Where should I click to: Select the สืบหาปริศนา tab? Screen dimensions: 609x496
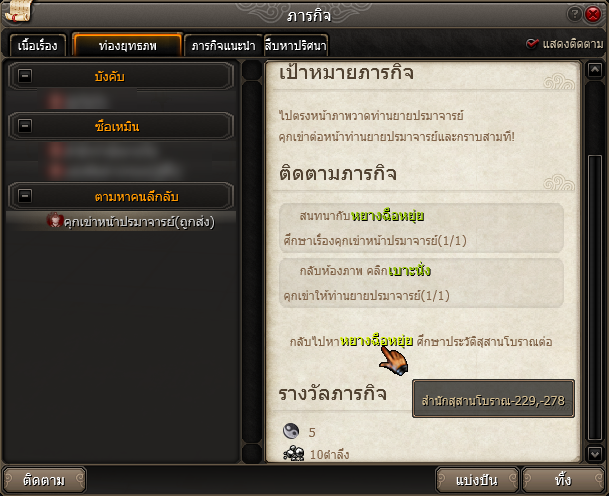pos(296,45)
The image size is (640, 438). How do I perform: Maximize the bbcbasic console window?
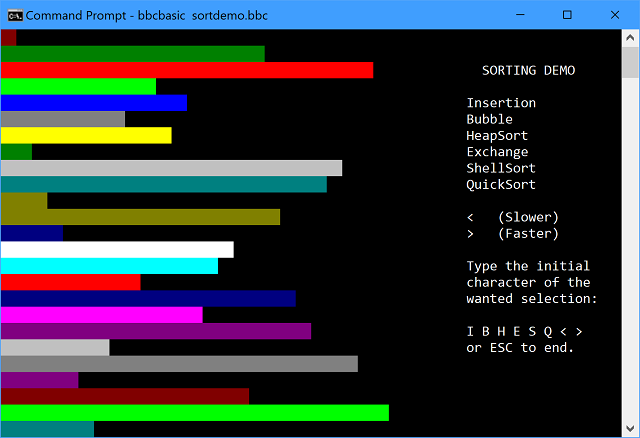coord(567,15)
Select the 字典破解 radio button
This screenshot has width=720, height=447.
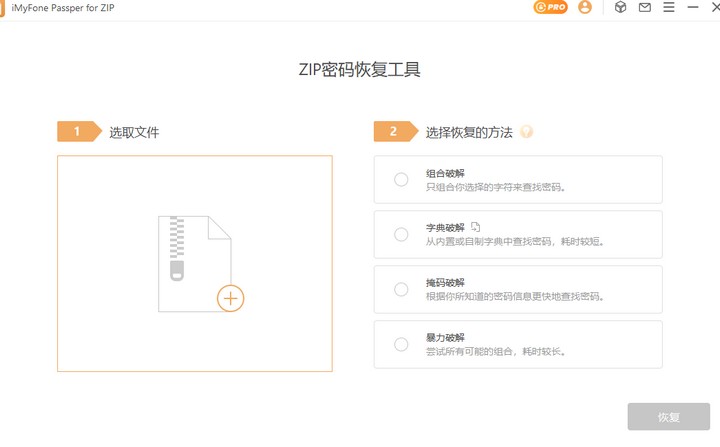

☆ ☆ ☆ ☆ ☆

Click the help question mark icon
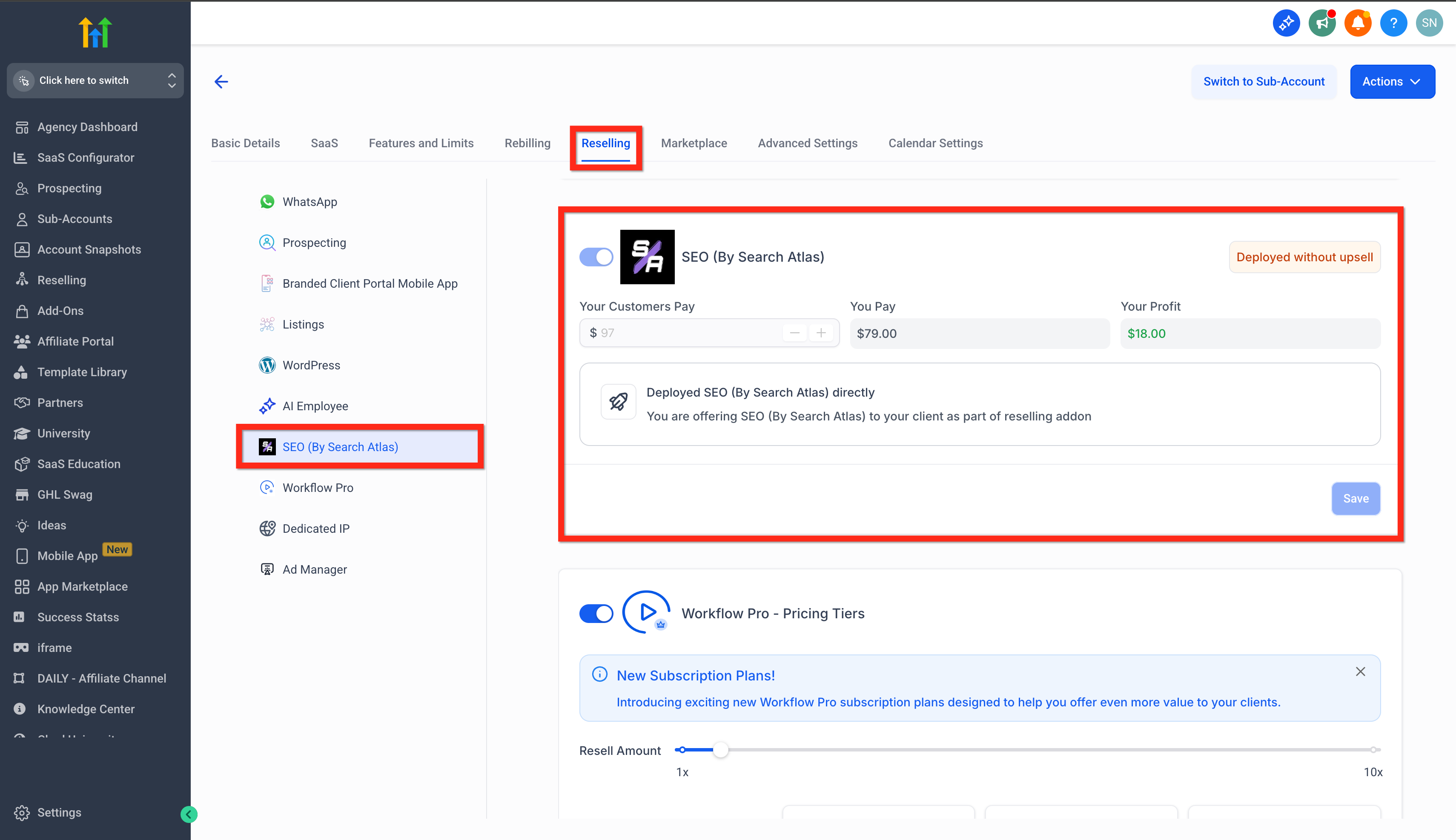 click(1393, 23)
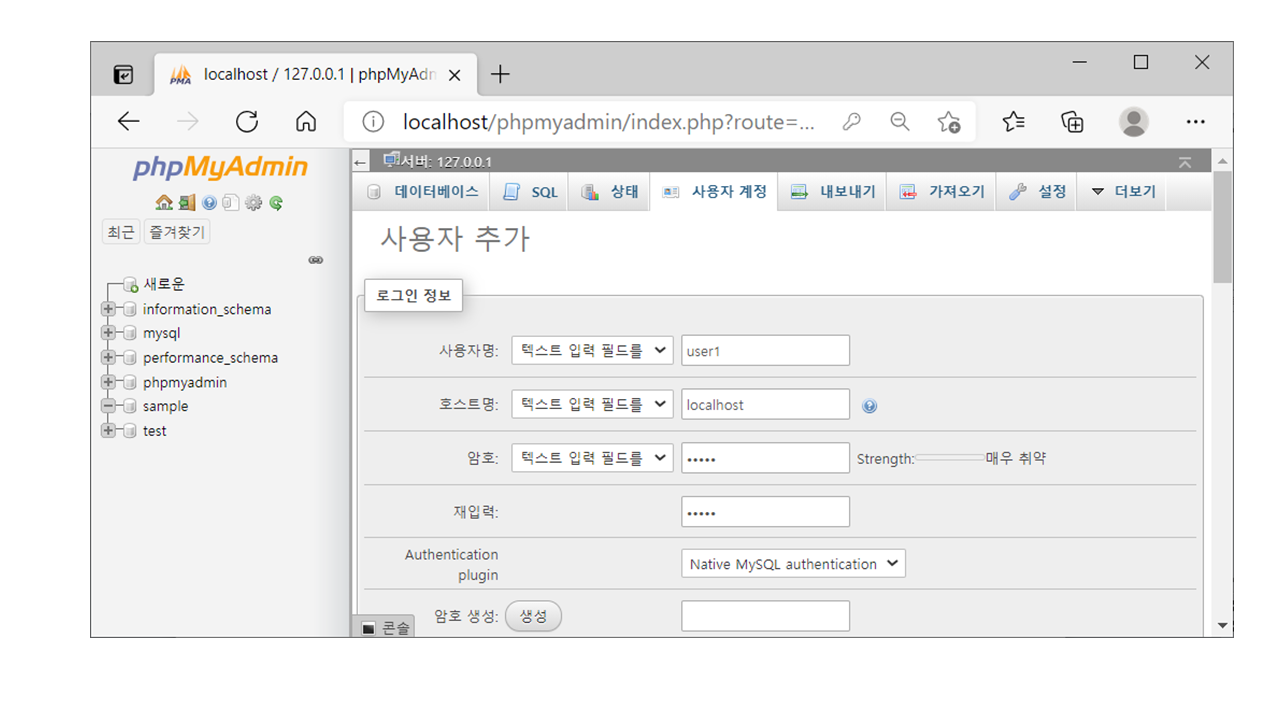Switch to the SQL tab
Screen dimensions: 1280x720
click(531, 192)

☆ ☆ ☆ ☆ ☆

To do:
Going by the entries above, repeat exactly the lines that start at the line with "Where should I" and go on through the line with "This screenshot has width=720, height=447.". Pictures are not part of the copy.

Result of the task:
Where should I click to: Select the สืบหาปริศนา tab? Screen dimensions: 609x496
pos(296,45)
The image size is (640, 438). How do I perform: Maximize the bbcbasic console window?
coord(567,15)
Select the 字典破解 radio button
This screenshot has width=720, height=447.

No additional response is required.